There’s little doubt BYU supporters feel the same way after a disastrous four-game road stretch that has seen the Cougars go from being asked about joining the elite of college basketball to battling to stay above .500.
There have been plenty of obvious problems: Defense, free throw shooting, 3-point shooting and turnovers to name a few.
I would expect BYU head coach Dave Rose to be able to add a number of other, less-visible things if he broke everything down.
But now the biggest question is whether the Cougar players are locked in on the most important areas of improvement.
“There are a lot of different areas that we can improve and hopefully we can do that,” Rose explained. “The huge key is for guys to stay positive and that we improve on those area, improve on our free-throw shooting, improve on our defensive assignments and consistency, improve our shooting percentages. I think those are the things guys want to focus on and spend time at.”
Carlino said there had been no shortage of things to work on.
“We’ve talked a lot,” he said. “When you’re not playing well, there is a lot to say you need to improve on. We keep saying we need to improve on this and improve on that but at some point you can’t be talking about it. You have to be about it. That’s just where we need to get.”
BYU junior guard Tyler Haws added that he’s seen his team keying on certain areas in preparing to take on San Diego on Saturday at the Marriott Center (7 p.m., BYUtv).
“Any time you lose three or four in a row, you get exposed,” said the Cougars’ leading scorer. “You really have to take a look at yourself and your weaknesses, things you can work on to help the team. A lot of those things have been addressed.”

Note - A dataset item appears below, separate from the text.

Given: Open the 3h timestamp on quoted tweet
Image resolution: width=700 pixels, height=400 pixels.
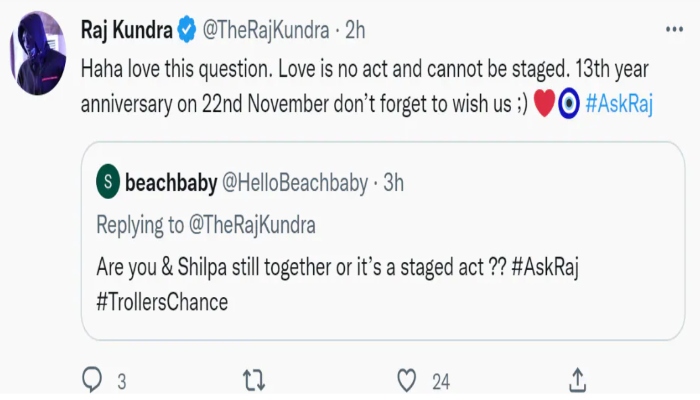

But practice is still just practice.
It’s a different world, a different atmosphere and most importantly, facing off against a different opponent when you take the floor for a game.
“It is different in practice than it is in a game,” Carlino said. “You try to simulate as much as possible. We have simulated it more and it’s been quality reps in practice. That’s been good.”
Haws said he’s looking forward to squaring off against another opponent and finding out where his team is at.
“The games will tell,” he said. “The games are the biggest test if we are changing anything or fixing stuff. I feel like there might be changes that can be fixed. Guys want to win in this program and so we are doing everything we can to get back on a winning track.”
Trust Rose to take the classic coach approach, saying you plan in a game as you practice.
“You try to develop all of those habits so they carry over into a game,” he said. “When you are in a slump and not seeing a lot of success, you have to stay true to the things you know will help you. But you have to make adjustments so things will turn out different. Obviously guys want a different result.”
The different is going to happen — no, BYU won’t lose the rest of its games — and I’ll be pretty surprised if it doesn’t happen on Saturday.
All of the factors will be in place since the Cougars will shoot better on their home court, they will get more energy from the crowd and San Diego isn’t exactly a world-beater at 9-6 (0-2 in West Coast play).
It won’t be easy but I fully expect BYU to have more points at the end of the contest — but I also don’t think it fixes the problem.
I compare it how some golfers act when they have a club that isn’t working. Maybe it’s the driver, maybe it’s the hybrid or an iron or a wedge. I know people who just toss that particular club in their bag and give up on it for the rest of the round.
For me, though, I’m more about pulling that trouble club out as often as I can to try and work out what I’m doing wrong.
The Cougars need to get back to that trouble spot — road games — and show me they can win in that environment before I’ll believe they have turned a corner.
No LeBronson: Rose did say that BYU won’t be getting help from the football team this year as defensive lineman Bronson Kaufusi will stay with a gridiron focus.
Sorry, Cougar fans, you won’t get to see the lineman pounding guys down on the blocks — sometimes literally. He’s a great athlete but right now the football team needs him in offseason workouts and getting ready for spring.